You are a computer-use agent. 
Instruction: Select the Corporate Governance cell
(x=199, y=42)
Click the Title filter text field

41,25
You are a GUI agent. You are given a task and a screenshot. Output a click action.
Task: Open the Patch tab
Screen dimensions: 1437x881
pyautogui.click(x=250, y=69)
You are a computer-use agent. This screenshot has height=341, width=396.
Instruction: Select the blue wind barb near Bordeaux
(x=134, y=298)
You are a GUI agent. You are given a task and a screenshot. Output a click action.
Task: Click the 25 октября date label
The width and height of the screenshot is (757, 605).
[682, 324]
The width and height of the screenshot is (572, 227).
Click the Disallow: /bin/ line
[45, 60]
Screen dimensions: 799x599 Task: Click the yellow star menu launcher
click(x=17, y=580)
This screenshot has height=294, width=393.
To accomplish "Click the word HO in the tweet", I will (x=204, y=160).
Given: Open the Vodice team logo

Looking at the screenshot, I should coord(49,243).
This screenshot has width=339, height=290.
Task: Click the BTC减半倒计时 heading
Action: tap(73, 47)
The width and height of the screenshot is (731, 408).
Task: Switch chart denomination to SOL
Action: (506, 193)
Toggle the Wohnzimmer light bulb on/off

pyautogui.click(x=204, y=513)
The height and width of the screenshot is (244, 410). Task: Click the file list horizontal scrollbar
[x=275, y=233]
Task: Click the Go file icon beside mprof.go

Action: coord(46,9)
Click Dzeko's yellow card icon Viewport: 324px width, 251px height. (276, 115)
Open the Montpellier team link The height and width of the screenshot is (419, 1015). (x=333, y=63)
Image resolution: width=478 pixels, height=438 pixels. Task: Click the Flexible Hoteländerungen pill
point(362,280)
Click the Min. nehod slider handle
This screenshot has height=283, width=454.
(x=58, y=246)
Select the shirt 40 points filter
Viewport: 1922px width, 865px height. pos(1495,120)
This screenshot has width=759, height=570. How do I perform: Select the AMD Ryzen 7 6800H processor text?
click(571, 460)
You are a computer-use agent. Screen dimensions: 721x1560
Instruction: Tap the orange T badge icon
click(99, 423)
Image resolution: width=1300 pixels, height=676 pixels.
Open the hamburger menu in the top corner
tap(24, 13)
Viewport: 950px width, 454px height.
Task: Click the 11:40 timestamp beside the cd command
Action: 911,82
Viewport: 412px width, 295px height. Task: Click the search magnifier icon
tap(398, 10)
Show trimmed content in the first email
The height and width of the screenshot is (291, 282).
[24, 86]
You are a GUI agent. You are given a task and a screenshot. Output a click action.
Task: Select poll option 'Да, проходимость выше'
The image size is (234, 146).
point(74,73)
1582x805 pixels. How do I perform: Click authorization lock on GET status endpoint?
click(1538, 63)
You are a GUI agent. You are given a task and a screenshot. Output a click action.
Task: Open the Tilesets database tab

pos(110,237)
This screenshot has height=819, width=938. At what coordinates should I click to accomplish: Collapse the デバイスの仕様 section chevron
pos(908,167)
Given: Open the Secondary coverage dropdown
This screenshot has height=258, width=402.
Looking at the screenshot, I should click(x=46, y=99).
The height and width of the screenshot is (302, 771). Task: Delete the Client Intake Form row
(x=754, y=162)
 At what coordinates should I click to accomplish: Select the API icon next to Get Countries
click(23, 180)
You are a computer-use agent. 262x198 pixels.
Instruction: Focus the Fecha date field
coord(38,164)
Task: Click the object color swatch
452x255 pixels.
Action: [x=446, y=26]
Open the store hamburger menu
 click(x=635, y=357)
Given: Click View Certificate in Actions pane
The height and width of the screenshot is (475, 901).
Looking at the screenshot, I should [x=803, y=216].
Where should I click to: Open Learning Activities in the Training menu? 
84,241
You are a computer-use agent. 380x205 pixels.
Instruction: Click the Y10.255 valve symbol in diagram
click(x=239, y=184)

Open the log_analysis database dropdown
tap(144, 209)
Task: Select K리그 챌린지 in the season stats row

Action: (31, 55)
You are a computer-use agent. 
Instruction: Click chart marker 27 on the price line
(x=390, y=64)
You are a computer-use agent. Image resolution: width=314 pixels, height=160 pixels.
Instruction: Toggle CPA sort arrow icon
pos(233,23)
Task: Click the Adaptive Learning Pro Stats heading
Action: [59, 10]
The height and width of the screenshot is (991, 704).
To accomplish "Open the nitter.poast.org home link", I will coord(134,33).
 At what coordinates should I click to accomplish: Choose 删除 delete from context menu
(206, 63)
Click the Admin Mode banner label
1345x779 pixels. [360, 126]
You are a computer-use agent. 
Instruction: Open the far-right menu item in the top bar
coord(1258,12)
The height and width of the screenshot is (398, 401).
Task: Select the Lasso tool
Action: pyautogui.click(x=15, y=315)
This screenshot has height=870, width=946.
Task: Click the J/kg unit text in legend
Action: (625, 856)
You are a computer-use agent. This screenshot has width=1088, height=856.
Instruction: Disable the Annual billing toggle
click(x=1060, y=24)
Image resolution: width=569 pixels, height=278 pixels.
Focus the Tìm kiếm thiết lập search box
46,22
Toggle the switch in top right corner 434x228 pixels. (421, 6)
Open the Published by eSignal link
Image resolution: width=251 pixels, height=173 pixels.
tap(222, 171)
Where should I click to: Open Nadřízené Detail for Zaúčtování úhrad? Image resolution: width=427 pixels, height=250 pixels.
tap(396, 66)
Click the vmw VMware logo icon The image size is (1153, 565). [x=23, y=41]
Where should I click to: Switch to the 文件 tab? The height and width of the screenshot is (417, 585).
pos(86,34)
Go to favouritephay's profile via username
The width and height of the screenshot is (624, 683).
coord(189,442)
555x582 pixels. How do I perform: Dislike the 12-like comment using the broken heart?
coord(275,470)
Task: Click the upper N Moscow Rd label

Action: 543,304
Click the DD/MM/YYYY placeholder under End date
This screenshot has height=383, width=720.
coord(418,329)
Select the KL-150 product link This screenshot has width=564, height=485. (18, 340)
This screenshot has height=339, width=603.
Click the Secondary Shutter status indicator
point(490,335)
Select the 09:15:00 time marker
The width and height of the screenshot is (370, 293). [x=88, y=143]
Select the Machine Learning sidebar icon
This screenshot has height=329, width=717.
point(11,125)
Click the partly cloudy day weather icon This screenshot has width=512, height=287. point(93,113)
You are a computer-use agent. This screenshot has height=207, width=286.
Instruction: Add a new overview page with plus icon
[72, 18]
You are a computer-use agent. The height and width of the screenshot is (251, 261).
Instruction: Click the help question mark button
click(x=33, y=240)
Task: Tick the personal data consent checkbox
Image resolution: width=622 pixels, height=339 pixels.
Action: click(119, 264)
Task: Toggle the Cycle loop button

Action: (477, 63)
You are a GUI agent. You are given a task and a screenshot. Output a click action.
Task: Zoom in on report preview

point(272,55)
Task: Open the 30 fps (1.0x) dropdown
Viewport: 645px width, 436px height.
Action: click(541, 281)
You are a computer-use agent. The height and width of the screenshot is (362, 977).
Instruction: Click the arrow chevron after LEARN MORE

*****

#### WHAT THE EXERCISE ASKS
Please state how many lines of the material above include the word "link"; the number is the whole answer.

#### ANSWER SPACE
4